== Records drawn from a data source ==
###

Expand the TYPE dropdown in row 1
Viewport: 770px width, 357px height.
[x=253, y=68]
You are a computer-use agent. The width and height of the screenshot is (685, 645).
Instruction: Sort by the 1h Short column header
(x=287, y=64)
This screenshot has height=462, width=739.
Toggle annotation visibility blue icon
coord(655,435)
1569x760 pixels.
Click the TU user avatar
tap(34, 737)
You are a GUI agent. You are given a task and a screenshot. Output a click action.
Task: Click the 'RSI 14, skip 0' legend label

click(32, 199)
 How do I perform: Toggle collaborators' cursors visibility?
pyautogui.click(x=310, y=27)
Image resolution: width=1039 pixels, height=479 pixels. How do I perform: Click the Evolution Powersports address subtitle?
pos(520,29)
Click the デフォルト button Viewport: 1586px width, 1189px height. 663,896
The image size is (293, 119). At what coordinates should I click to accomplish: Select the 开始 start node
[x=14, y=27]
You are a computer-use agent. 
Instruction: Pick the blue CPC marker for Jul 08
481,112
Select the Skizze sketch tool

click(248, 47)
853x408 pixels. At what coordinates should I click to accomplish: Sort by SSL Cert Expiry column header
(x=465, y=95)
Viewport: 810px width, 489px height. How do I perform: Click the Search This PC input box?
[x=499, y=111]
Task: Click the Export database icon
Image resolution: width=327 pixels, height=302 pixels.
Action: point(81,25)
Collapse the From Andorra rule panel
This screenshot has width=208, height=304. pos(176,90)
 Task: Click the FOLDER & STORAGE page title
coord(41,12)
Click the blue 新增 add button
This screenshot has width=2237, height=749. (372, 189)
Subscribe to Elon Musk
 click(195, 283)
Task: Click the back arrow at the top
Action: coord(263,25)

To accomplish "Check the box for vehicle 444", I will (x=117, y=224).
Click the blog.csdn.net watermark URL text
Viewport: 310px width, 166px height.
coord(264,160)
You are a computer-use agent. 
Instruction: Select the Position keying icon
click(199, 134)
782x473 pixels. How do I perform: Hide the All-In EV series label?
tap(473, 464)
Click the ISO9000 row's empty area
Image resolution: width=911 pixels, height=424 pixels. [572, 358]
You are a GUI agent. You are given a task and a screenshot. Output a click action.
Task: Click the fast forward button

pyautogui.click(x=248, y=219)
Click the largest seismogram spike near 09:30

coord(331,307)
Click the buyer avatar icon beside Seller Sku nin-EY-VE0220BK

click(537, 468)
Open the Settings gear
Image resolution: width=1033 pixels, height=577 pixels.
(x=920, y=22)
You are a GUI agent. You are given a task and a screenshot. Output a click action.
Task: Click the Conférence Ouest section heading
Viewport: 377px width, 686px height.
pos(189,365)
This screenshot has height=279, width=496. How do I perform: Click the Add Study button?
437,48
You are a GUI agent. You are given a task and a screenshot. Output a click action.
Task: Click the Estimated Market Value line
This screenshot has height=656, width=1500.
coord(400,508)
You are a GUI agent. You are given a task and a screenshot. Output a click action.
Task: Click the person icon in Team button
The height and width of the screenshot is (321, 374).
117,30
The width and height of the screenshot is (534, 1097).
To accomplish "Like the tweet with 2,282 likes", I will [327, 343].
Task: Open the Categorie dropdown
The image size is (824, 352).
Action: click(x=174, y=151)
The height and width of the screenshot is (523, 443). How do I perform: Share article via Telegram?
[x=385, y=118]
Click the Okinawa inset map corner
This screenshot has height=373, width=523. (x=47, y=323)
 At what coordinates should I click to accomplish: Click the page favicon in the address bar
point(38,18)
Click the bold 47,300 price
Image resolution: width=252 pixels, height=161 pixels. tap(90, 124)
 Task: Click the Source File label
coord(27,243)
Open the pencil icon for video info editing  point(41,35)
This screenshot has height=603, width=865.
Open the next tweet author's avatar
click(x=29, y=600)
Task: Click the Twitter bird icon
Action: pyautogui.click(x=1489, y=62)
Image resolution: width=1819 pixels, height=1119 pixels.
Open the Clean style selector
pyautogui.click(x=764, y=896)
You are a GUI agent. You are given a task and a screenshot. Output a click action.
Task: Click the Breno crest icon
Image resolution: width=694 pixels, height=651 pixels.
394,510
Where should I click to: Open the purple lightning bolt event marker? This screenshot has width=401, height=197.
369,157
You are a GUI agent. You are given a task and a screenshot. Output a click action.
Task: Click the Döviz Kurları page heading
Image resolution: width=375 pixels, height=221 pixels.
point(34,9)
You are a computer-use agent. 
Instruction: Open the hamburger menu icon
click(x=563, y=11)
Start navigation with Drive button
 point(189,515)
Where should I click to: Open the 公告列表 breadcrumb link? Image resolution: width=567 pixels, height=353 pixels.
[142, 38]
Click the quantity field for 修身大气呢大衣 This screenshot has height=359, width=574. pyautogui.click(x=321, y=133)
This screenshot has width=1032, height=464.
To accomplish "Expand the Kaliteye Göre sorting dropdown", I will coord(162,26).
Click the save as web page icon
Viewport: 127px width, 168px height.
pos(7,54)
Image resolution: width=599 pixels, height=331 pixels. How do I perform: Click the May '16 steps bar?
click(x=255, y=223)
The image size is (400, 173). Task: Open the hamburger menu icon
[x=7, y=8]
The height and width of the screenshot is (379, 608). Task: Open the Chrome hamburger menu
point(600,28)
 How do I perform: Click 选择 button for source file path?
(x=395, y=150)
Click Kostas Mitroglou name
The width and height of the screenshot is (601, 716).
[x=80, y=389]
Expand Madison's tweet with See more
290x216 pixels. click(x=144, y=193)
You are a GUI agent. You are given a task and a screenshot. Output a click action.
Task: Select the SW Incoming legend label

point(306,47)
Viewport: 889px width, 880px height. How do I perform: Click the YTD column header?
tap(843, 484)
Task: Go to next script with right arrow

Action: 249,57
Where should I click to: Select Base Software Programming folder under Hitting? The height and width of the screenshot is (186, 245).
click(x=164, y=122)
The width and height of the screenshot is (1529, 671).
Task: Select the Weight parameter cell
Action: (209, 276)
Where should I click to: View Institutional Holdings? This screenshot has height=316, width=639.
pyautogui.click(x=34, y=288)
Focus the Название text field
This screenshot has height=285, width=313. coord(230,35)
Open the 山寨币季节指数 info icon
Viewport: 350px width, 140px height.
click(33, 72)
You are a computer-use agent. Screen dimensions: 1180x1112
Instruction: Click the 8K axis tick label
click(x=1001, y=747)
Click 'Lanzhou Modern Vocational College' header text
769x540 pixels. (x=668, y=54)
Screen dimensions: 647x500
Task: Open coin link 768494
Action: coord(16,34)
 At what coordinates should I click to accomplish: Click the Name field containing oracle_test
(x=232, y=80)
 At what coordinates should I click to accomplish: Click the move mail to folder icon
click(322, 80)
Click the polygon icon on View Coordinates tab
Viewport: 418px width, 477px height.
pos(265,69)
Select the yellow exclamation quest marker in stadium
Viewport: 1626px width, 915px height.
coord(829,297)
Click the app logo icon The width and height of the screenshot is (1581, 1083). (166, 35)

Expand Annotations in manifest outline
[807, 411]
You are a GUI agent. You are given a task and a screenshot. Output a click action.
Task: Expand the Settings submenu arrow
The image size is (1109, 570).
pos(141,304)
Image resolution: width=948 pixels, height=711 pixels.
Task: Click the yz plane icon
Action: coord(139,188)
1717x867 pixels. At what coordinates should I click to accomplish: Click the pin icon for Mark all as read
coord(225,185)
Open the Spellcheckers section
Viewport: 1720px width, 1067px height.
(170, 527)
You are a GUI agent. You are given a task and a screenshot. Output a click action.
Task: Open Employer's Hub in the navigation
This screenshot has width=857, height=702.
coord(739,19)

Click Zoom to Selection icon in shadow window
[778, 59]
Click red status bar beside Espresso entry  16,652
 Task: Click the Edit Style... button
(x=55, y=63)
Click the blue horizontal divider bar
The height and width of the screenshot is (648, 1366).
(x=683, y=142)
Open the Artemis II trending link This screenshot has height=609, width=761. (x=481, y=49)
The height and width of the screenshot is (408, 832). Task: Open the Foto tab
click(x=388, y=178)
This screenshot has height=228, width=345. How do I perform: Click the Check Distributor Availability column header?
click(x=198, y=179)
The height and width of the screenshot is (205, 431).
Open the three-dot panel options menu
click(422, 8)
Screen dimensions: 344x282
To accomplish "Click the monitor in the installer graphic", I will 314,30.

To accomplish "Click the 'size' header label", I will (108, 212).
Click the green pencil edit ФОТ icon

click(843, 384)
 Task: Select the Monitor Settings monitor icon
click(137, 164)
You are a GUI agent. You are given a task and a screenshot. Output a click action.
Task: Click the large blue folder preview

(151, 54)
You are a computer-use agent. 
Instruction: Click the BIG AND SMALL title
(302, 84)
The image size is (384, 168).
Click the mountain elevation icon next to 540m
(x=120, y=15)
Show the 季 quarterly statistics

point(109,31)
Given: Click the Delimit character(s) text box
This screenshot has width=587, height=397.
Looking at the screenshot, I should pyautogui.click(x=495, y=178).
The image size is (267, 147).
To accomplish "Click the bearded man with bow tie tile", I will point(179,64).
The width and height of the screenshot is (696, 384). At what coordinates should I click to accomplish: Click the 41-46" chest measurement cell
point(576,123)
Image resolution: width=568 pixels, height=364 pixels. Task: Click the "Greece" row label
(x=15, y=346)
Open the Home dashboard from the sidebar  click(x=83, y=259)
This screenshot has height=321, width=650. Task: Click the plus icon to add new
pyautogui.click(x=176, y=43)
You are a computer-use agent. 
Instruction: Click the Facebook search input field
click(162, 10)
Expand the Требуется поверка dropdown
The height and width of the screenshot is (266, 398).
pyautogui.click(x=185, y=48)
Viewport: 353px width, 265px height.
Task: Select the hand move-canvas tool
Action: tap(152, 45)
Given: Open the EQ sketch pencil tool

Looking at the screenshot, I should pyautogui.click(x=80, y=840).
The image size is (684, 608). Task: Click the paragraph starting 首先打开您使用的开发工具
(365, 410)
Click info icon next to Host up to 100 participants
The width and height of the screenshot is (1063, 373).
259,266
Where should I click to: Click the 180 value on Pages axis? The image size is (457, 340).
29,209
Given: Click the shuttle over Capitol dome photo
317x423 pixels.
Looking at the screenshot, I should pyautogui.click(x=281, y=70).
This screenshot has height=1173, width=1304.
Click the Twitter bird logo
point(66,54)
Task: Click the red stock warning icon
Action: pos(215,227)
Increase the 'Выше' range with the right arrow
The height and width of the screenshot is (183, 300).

###

== Your objective ==
Echo the records verbatim, starting at the line that contains "Open the Home" and ending with the final line of the records.

== Answer in full ==
Open the Home dashboard from the sidebar  click(x=83, y=259)
This screenshot has height=321, width=650. Task: Click the plus icon to add new
pyautogui.click(x=176, y=43)
You are a computer-use agent. 
Instruction: Click the Facebook search input field
click(162, 10)
Expand the Требуется поверка dropdown
The height and width of the screenshot is (266, 398).
pyautogui.click(x=185, y=48)
Viewport: 353px width, 265px height.
Task: Select the hand move-canvas tool
Action: tap(152, 45)
Given: Open the EQ sketch pencil tool

Looking at the screenshot, I should pyautogui.click(x=80, y=840).
The image size is (684, 608). Task: Click the paragraph starting 首先打开您使用的开发工具
(365, 410)
Click info icon next to Host up to 100 participants
The width and height of the screenshot is (1063, 373).
259,266
Where should I click to: Click the 180 value on Pages axis? The image size is (457, 340).
29,209
Given: Click the shuttle over Capitol dome photo
317x423 pixels.
Looking at the screenshot, I should pyautogui.click(x=281, y=70).
This screenshot has height=1173, width=1304.
Click the Twitter bird logo
point(66,54)
Task: Click the red stock warning icon
Action: pos(215,227)
Increase the 'Выше' range with the right arrow
The height and width of the screenshot is (183, 300).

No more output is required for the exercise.